When I first got back online five years ago, I was naive in the ways of this beast we call ME/CFS. I guess I thought that whatever it was that I had was what you had ... what they had ... what that person laying on their face over there had ...

Turns out I couldn't have been more wrong.

I had been slowly recovering and I wanted so much to share what I learned with other people who were sick because then they would all get better too.

Yeah. Kind of naive.

I started supplying free articles on ME/CFS to EmpowHER, the women's health and wellness website I would go on to write and edit for full-time. The reception I received was so welcoming and encouraging, and writing about the things that I needed so badly to express was so therapeutic, that my words poured from fingertips to keyboard like rivers.

This led me to start my website Ncubator, as the torrents of words kept flowing for weeks and months. I met many amazing people online through Ncubator, EmpowHER, and then through Phoenix Rising after joining the forums. In my naïveté I would send emails full of the things that worked for me, expecting the same results to happen for the sick people I was writing to.

It was a shock to hear over and over that many of these things had already been tried without success.

As I mulled this over, I saw in a new light that this illness takes many different forms, and what works for one may not work for another, in fact it might make them sicker.

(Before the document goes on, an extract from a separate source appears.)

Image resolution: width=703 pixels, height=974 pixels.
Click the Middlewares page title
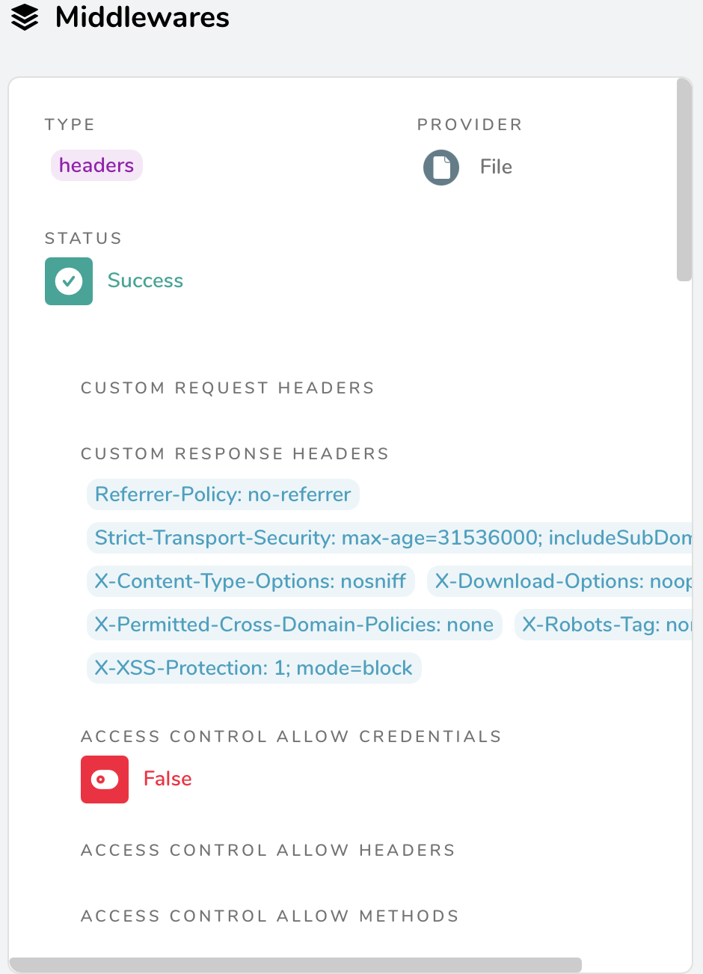point(142,17)
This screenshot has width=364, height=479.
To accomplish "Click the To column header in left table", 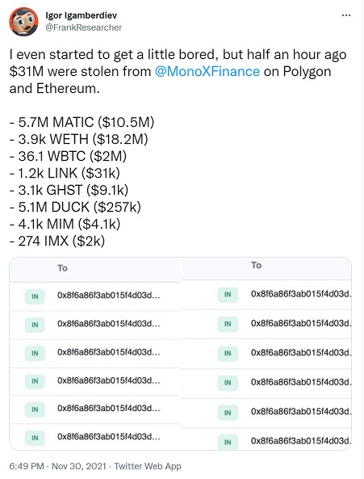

The low-carb diet that helped me so much was no good for a lot of people I talked to. Some couldn't handle meat or fat at all. Others did best with a more vegetarian or heavier carb approach that would have left me in the dust. Live and learn.

I'd have said I knew how enormous and daunting this monster illness was, but after this experience I was struck by the fact that if anything it was bigger and more malevolent than I had previously realized.

I also saw that as sick as I had been -- unable to think or communicate, unable to get out of bed, or use crippled hands and arms, or make my fingers work -- there were people who were sicker than I had ever been.

And as poor and as isolated as I had been, there were other folks who had less money, fewer resources and less help than I had had at my worst.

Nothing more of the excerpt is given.